Consider the possibility of monopoly. There are three major commercial airports serving the market: Washington National and Dulles International, both run by the FAA, and Baltimore-Washington International, run by the state of Maryland. They are not equal competitors. National has relatively short runways but is only 10 to 15 minutes from downtown Washington. Dulles and Baltimore, with longer runways, are more like an hour away. Travelers prefer National to both of the others if for no other reason than its convenience—it saves time—but ground travel also is less expensive. Taxi fare from National to downtown Washington is only about $5, while from Dulles a taxi is $35, and even the limousine, with all its delays and stops, costs more than $7.

None of the three airports, however, is able to unilaterally restrict air access to the D.C. area and thereby maintain an artificially high charge to the airlines operating in the area. (And the fees that airlines pay airports to use their facilities are, of course, ultimately paid by the airlines' customers.) In fact, with all three airports, there is excess capacity in the area, and airlines could maintain access even if one were to close.

As for a lack of consumer information, there is certainly no limit on information about the available services. Airlines maintain a national network of bookings—both they and consumers have instant access to all that anyone could ever want to know about available services.

There are, however, uncharged costs of airport operations—for example, noise, air pollution, and the danger of aircraft falling in neighboring communities—but these are local, community costs. Proper handling of these costs—through the courts, for instance—requires the federal government neither to administer the airports nor even to intervene in their administration.

The federal government is constituted to take care of problems that concern all of society, such as national security, protection of civil liberties, and maintenance of free commerce. But no such problem resides in, or is solved by, provision of a particular amenity—airport facilities—to a particular community—Washington, D.C.

Why, then, does the federal government run two commercial airports? Simple custom has a lot to do with it, for no major commercial airport in the United States is privately owned and operated. This situation derives in part from the fact that most airports—excluding some larger, big-city ones—generally seem not to be profitable enough to attract sophisticated investors. By itself, that is not an overwhelming argument that airports ought to be government operated. If people in a community strongly believe they should have an airport available to them, they might voluntarily cooperate to build one and contract with a private firm to manage it (see sidebar, page 36).

Governments, however, seem to work under the principle that once any government, anywhere, has done something, it is proper for other governments to do the same. Moreover, once any government starts to do something, it takes the equivalent of an earthquake to stop it.

In the case of airport service in the Washington, D.C., area, history has also played a part. The federal government used to be the district's local government. It acted like a county or municipal administrator, and following custom, it provided the same kinds of services. The federal government built National Air port during the Great Depression, when spending on public works was probably more of an objective than the provision of airport services. The current National replaced an earlier airport—Washington Hoover—which in turn had replaced two competing, side-by-side airports (Washington National and Hoover), which had begun operations in 1926 where the Pentagon now is.

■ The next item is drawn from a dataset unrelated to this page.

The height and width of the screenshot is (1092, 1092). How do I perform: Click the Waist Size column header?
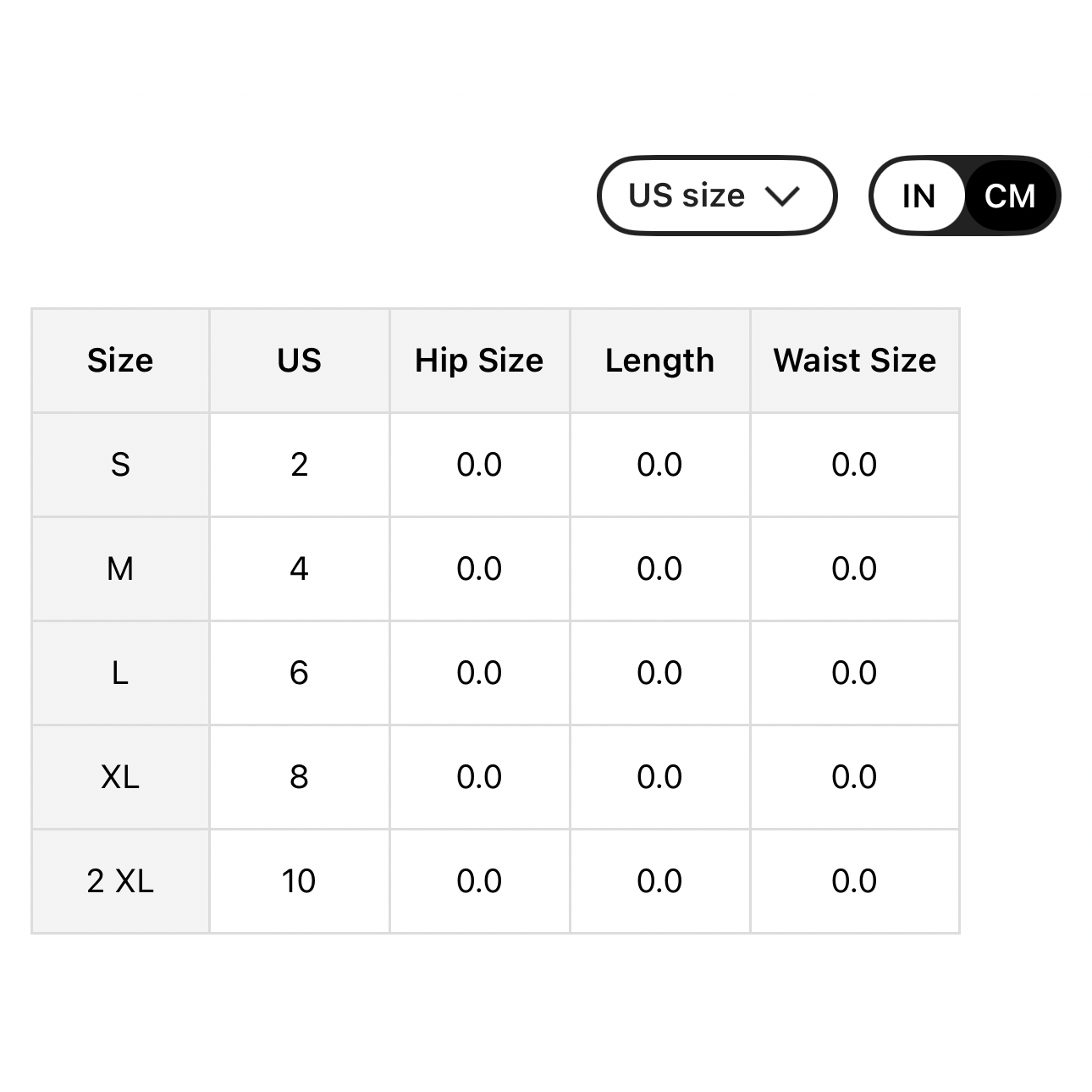pyautogui.click(x=855, y=361)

Baltimore-Washington International, which opened as Friendship Airport in 1950, was built by the city of Baltimore to replace another airport—Harbor Field—which the city had built nine years earlier. (The timing suggests that the city's earlier foresight had been slightly defective.) The state of Maryland "bought" the airport from the city in 1972. It was a typical government bailout of a losing operation, although in this case, the state was bailing out the city instead of a private entrepreneur. Overoptimistic planning by the FAA made the bail-out necessary. Predicting massive growth in airline operations, the FAA had concluded that four airports were needed in the area. The agency said that "even if developed to its ultimate capacity," Baltimore-Washington "would be incapable of handling its share of the traffic after 1965."

To handle the expected crush of passengers, the FAA then built Dulles in the early 1960s, at a cost of $108 million (in 1965 dollars). The complex comprises modern airstrips and a beautiful and cleverly designed terminal with mobile lounges to take passengers to the planes. A 17-mile, four-lane, divided highway—built expressly and exclusively for access to and from the airport—connects Dulles with the Beltway around the Washington metropolitan area.

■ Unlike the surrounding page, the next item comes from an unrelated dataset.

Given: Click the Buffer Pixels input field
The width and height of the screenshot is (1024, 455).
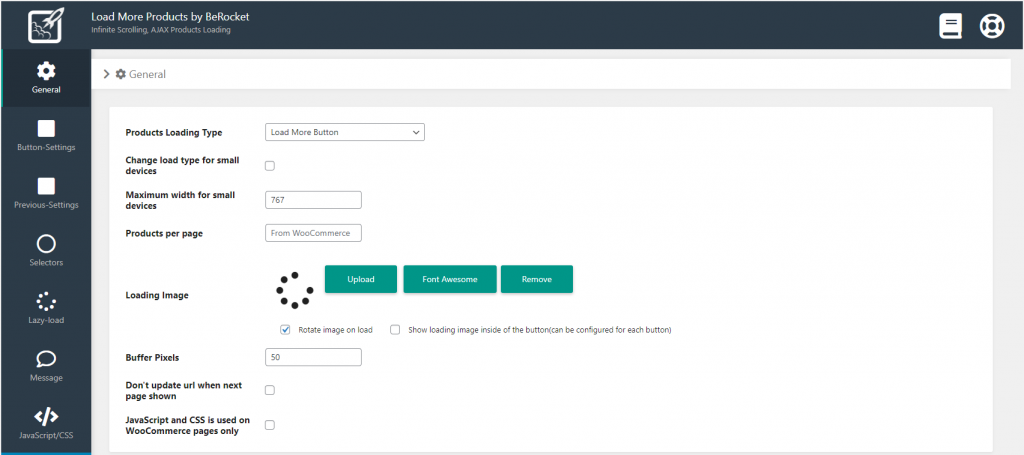Looking at the screenshot, I should pos(313,357).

As things turned out, however, the FAA's foresight about both future traffic and the ultimate capacity of Baltimore's airport was wrong. Not only was a fourth airport not needed, but the demand for both Dulles and Baltimore failed to grow as anticipated. In fact, Baltimore currently has enough capacity to handle nearly twice the number of passengers that now flow through both it and Dulles combined. Simply put, Dulles is a white elephant, a continuing embarrassment to the FAA, and a thorn in the side of the secretary of transportation, whose office is ultimately responsible for the airport's operation.

So here we are—custom and history have conspired to give us three airports in an area where two would do. But is that any reason to complain? The answer is an unqualified yes, for unfortunate results almost naturally flow from government operation. And the case of the federal government's operation of Dulles and National airports provides a clear object lesson of this fact.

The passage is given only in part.